SpaceX, Twitter and electric car maker Tesla CEO Elon Musk during his visit at the Vivatech technology startups and innovation fair at the Porte de Versailles exhibition center in Paris on June 16, 2023 and (R) the new Twitter logo rebranded as X, pictured on a screen in Paris on July 24, 2023. (Photo by Alain JOCARD / AFP)
SpaceX, Twitter and electric car maker Tesla CEO Elon Musk during his visit at the Vivatech technology startups and innovation fair at the Porte de Versailles exhibition center in Paris on June 16, 2023 and (R) the new Twitter logo rebranded as X, pictured on a screen in Paris on July 24, 2023. (Photo by Alain JOCARD / AFP)

Elon Musk has launched a tirade against French judicial authorities currently investigating possible abuses on his X social network -- prompting a fresh legal complaint from a gay rights group Saturday.

France opened an inquiry in January 2025 into allegations that X, formerly known as Twitter, was used to interfere in French politics.

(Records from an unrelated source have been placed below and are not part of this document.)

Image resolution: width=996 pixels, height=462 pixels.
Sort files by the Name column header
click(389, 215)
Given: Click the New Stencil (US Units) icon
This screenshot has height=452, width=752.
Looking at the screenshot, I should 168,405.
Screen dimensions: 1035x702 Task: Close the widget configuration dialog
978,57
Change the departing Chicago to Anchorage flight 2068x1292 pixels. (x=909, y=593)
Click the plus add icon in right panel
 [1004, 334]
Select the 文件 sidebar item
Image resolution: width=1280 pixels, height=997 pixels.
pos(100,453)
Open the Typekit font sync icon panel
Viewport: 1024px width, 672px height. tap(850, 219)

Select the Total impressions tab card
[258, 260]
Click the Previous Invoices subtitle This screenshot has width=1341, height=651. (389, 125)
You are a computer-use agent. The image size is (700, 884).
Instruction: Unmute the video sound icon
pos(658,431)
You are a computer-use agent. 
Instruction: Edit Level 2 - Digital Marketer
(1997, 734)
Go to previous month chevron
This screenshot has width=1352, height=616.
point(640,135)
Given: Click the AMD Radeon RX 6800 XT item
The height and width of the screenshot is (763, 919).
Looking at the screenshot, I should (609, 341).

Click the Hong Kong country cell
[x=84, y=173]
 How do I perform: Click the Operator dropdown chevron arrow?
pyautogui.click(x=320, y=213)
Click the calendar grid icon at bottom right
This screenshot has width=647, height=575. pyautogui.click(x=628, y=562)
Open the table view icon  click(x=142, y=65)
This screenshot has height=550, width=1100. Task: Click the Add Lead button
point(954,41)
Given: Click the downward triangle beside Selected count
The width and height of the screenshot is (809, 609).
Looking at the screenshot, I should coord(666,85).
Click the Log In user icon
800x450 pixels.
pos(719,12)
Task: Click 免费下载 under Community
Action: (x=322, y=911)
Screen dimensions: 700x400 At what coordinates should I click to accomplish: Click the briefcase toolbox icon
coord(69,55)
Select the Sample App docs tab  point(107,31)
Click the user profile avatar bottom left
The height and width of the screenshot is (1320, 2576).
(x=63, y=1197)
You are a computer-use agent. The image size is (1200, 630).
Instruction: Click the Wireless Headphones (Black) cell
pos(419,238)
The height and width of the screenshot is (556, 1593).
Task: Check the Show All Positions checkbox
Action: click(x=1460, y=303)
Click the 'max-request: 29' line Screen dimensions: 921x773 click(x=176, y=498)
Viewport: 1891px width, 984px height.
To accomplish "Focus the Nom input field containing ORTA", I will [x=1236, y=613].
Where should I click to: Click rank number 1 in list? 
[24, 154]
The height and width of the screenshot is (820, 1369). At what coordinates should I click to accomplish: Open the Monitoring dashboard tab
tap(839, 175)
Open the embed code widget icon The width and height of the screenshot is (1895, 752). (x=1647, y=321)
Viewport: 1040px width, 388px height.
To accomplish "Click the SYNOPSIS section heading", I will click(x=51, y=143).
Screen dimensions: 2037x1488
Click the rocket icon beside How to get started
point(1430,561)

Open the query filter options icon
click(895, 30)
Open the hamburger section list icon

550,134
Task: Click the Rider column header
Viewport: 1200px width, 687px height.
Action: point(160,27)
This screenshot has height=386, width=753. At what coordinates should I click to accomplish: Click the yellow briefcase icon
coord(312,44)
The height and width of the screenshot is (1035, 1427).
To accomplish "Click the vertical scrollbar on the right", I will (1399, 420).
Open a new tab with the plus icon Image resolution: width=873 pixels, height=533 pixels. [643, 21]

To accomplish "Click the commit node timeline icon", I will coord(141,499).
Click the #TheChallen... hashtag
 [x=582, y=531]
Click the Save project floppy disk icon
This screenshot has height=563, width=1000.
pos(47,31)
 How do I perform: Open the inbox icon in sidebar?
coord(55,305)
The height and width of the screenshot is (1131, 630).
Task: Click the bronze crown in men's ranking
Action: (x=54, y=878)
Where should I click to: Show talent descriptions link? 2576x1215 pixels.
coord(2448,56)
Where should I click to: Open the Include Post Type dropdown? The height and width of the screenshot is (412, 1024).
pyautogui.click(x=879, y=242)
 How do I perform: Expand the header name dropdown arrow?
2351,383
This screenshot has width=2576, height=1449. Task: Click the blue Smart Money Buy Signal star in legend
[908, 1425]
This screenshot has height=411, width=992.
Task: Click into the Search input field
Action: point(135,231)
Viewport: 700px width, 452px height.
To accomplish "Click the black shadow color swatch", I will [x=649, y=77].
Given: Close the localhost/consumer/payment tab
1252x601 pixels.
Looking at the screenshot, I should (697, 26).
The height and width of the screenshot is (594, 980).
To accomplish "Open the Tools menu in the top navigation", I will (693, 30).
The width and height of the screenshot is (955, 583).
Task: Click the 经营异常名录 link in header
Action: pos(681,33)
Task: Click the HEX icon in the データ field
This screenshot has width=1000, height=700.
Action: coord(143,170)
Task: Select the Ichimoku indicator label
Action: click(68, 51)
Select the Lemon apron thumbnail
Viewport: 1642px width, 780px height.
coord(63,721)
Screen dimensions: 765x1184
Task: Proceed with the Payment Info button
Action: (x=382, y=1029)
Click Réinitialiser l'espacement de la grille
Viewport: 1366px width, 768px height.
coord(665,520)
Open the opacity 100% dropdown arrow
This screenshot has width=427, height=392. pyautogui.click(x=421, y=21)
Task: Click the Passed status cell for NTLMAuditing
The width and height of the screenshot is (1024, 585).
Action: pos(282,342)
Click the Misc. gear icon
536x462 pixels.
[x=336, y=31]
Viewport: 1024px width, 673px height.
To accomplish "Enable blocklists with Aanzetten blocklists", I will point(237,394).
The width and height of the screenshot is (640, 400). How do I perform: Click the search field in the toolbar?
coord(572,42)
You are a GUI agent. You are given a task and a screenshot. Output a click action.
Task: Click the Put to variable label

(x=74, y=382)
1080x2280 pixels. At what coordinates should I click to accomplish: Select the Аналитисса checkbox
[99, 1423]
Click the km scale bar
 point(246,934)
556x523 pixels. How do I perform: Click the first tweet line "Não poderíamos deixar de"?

The probe has since widened to cover allegations of Holocaust denial, distribution of sexual deepfakes and most recently possible complicity in the distribution of images of child sexual abuse.

Responding to a post on the latest phase of the inquiry, Musk wrote in French on Friday: "They're faker than a chocolate euro and gayer than a flamingo in a neon tutu!"

French campaigning group Stop Homophobie filed a complaint against Musk over his latest comments.

The group's lawyer, Etienne Deshoulieres, told AFP they had filed a complaint for "public insults towards a group of people because of their sexual orientation or gender identity".

The SpaceX and Tesla tycoon, under investigation along with former X CEO Linda Yaccarino, recently failed to respond to a summons from the French judiciary for an informal interview.

He already labelled French magistrates "mentally retarded" in an earlier post in French, following a raid on X's Paris office in mid-February.

At the time of the raid, the social network condemned what it called an abusive judicial action with political motives and denied any wrongdoing.

Contacted by AFP about Musk's latest published remarks, X declined to comment.